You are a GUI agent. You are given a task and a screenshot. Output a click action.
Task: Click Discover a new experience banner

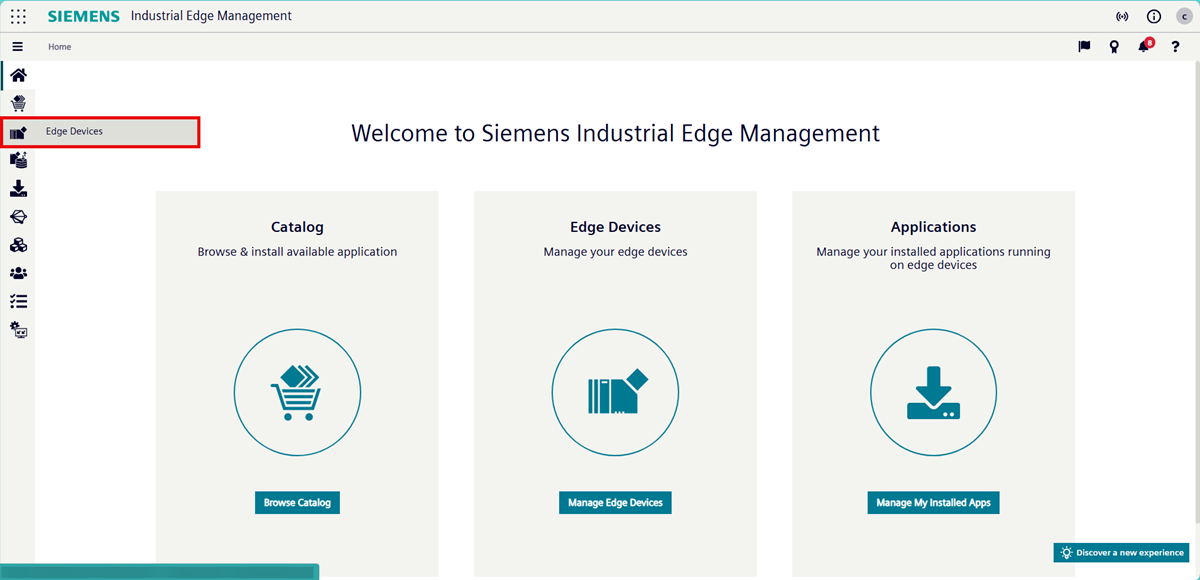(x=1121, y=552)
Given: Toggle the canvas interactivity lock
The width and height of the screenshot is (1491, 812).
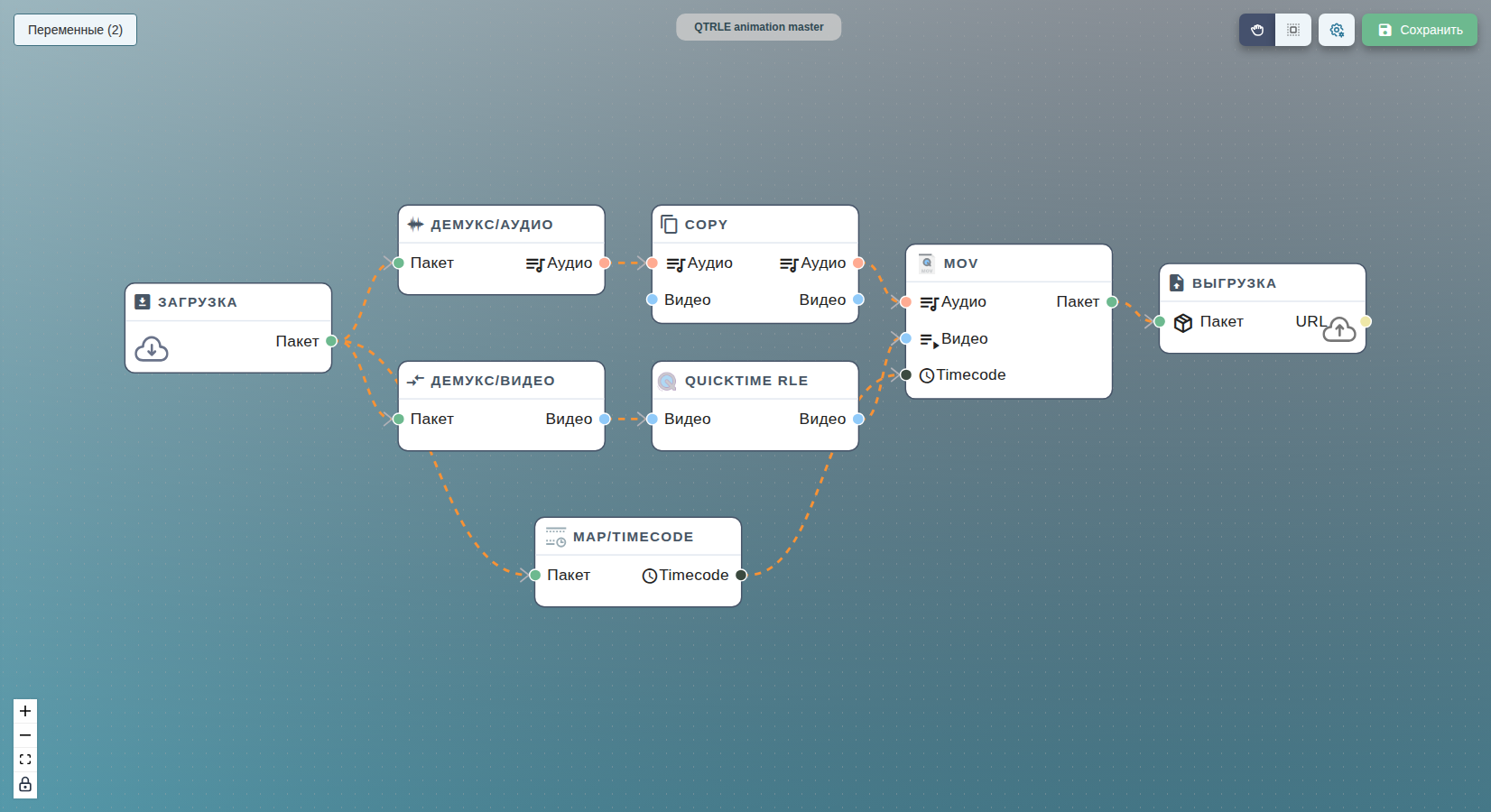Looking at the screenshot, I should [x=25, y=784].
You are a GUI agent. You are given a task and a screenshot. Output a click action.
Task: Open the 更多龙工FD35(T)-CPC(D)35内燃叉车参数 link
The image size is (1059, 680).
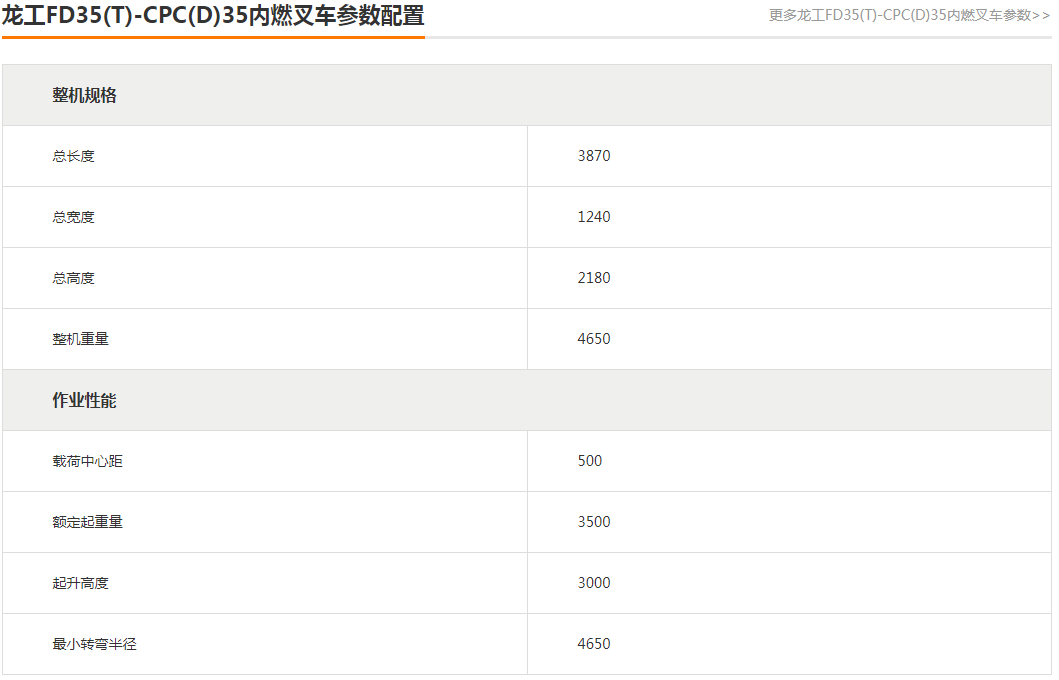(x=909, y=15)
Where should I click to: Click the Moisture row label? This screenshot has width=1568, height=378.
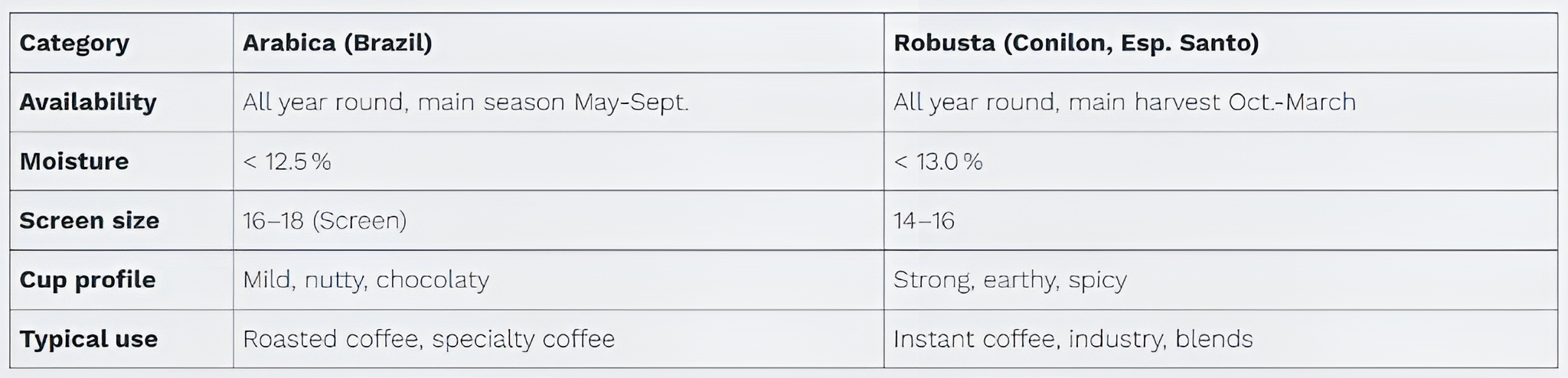(x=74, y=161)
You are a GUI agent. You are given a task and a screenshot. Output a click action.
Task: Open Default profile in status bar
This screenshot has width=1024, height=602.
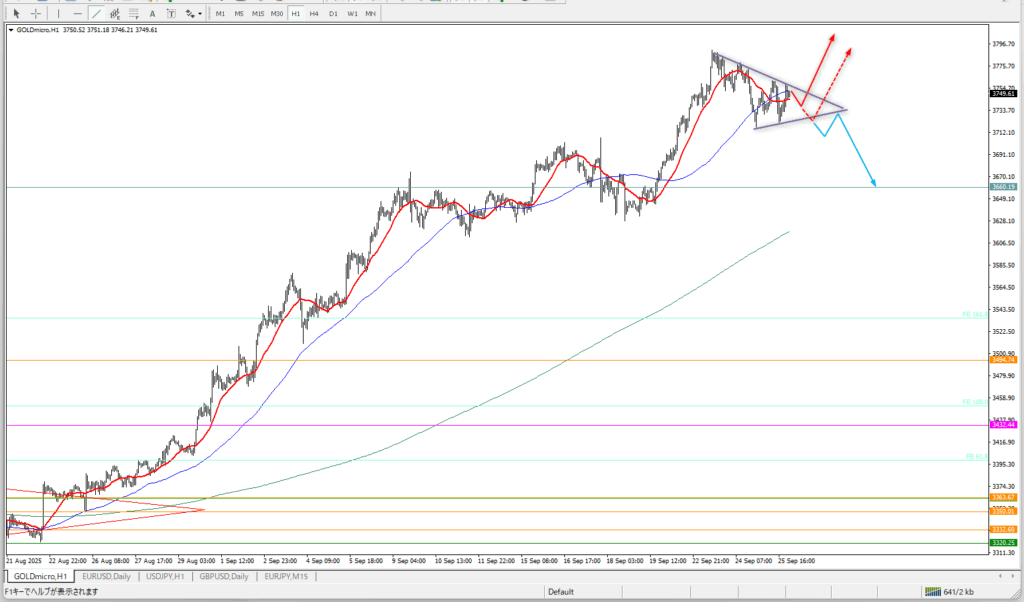560,592
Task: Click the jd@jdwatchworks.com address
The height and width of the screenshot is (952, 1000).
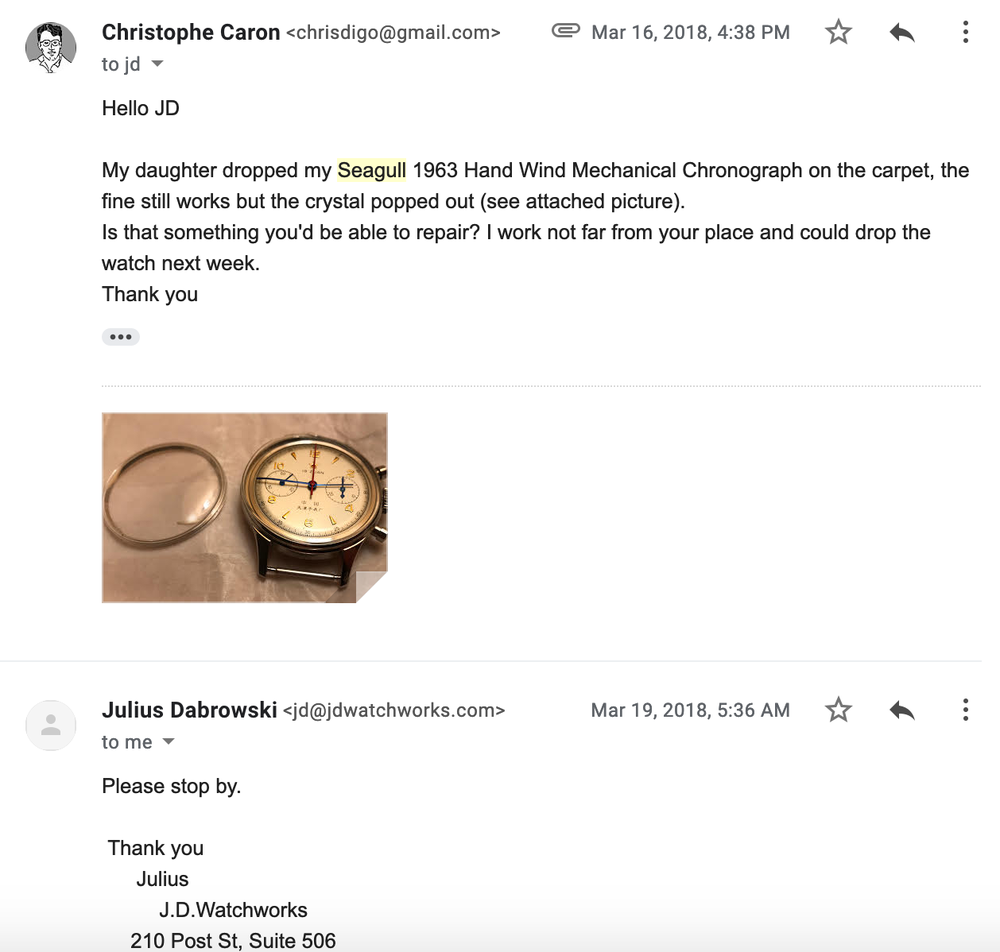Action: pyautogui.click(x=394, y=711)
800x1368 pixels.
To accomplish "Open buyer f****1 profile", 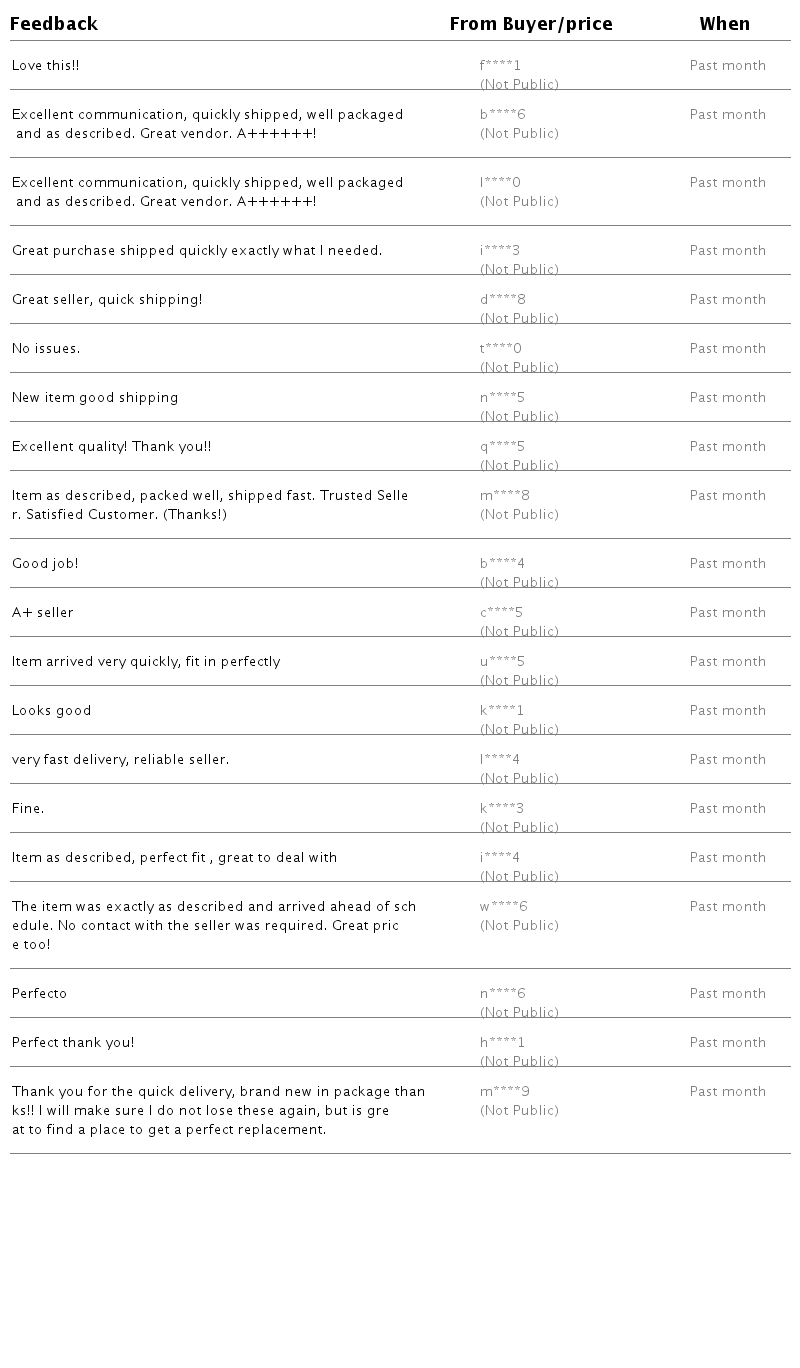I will [x=501, y=66].
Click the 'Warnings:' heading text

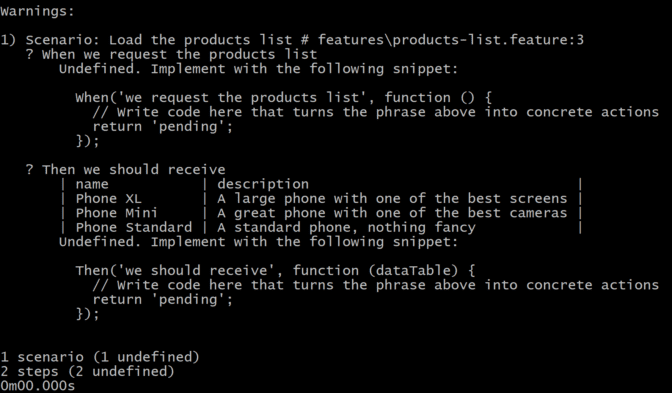(37, 11)
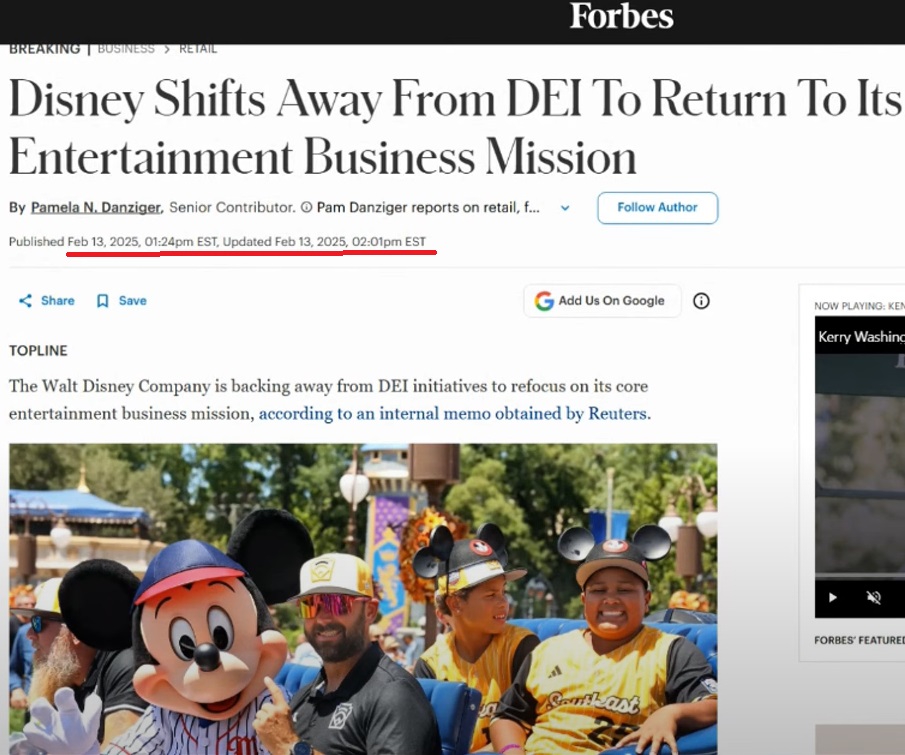Expand the author bio chevron
The image size is (905, 755).
566,208
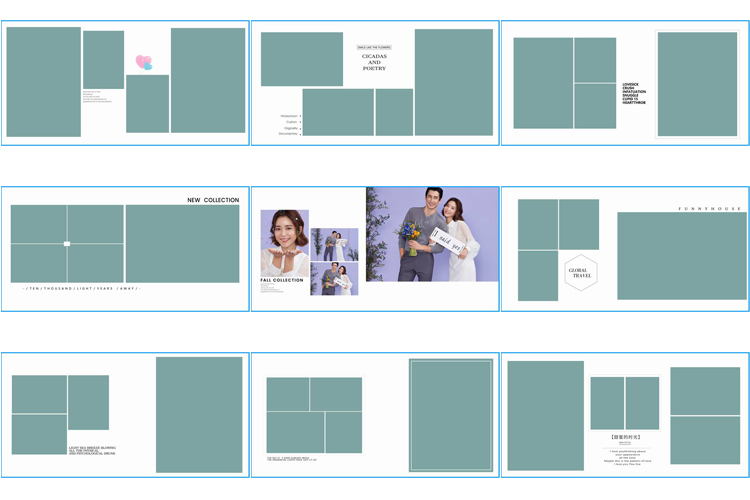Image resolution: width=750 pixels, height=500 pixels.
Task: Select the 'Smile Like The Flowers' label
Action: click(374, 47)
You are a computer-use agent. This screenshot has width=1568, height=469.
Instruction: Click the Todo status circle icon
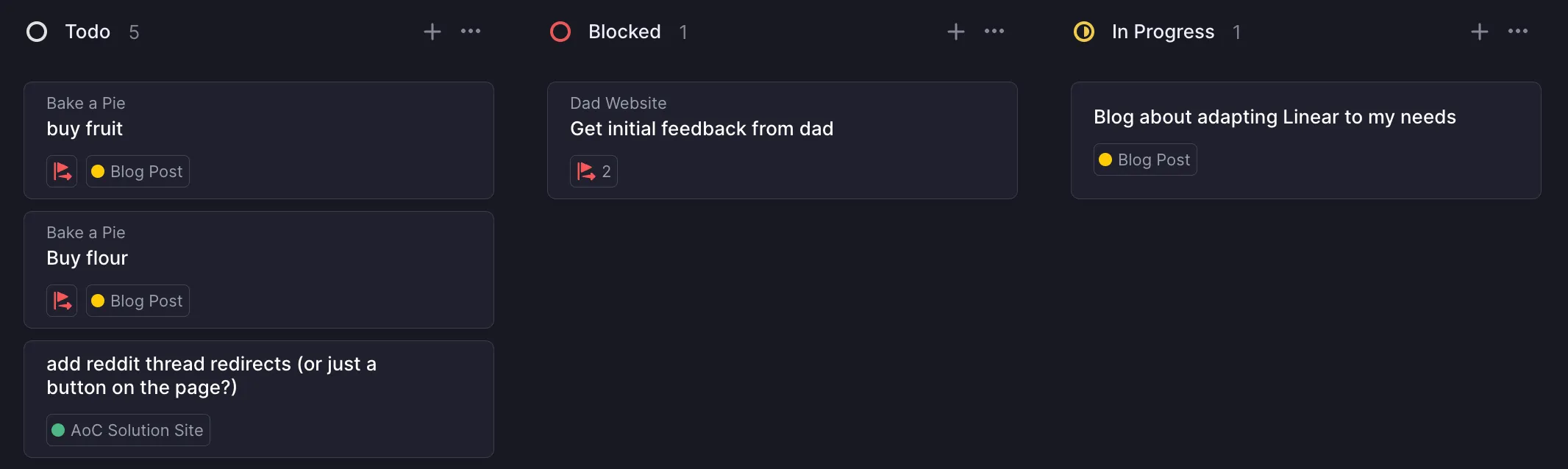click(37, 32)
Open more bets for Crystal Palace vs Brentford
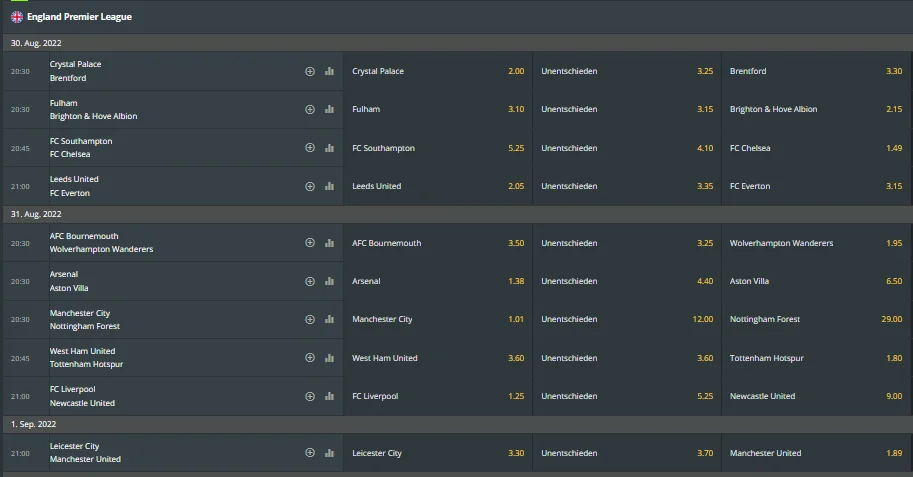The width and height of the screenshot is (913, 477). coord(310,71)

● ● ● ● ●

# [Required work]
Set down word for word the lines beginning with the one containing "Instruction: Click the" and ending with the last line of the listing, inclusive. Omit every picture.

# [Solution]
Instruction: Click the Todo status circle icon
click(37, 32)
Open more bets for Crystal Palace vs Brentford
The width and height of the screenshot is (913, 477). coord(310,71)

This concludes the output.